• **What to produce**: State the number of lines in these records that include the word "Kids", and add nothing to it.

Record excerpts section start

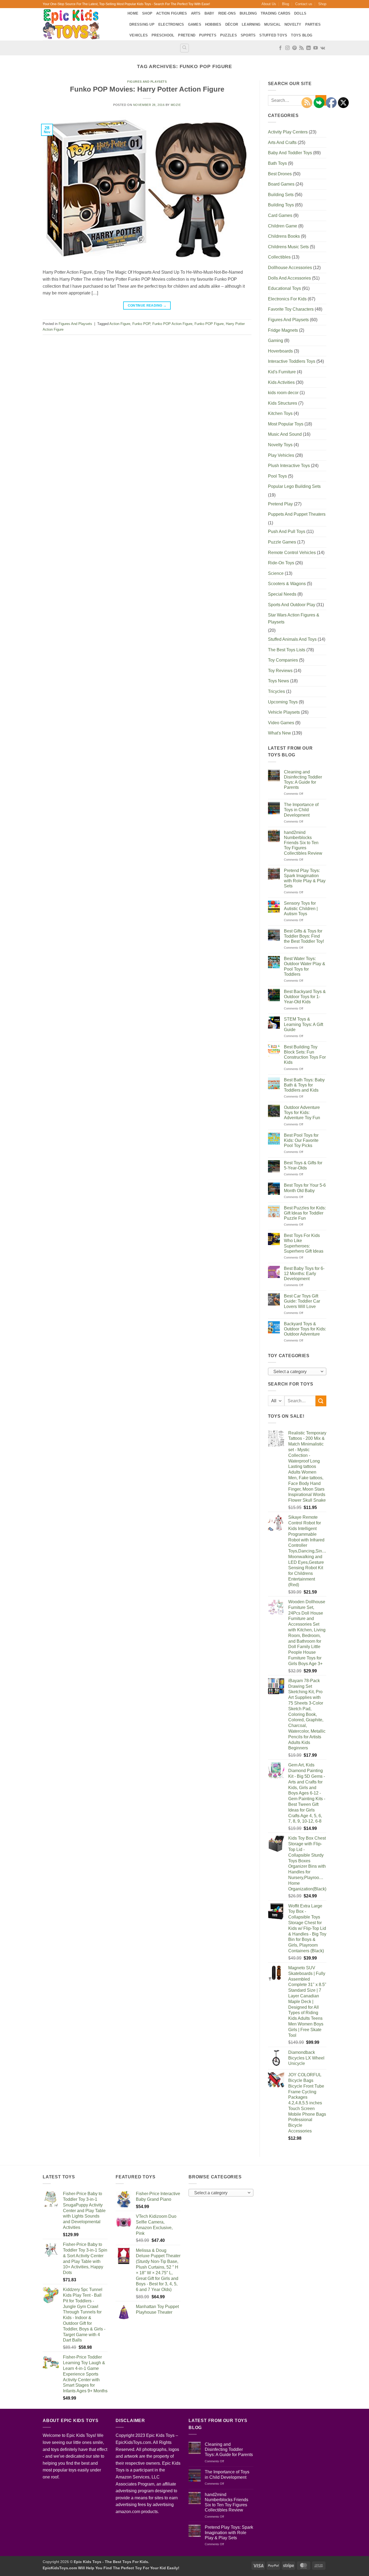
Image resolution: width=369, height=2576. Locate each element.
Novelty (292, 24)
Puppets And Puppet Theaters (297, 514)
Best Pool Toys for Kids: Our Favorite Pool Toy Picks (301, 1140)
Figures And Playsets (147, 81)
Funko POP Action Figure (172, 324)
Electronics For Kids (287, 299)
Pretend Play (280, 504)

Record excerpts section end

• **Output of the exercise**: 2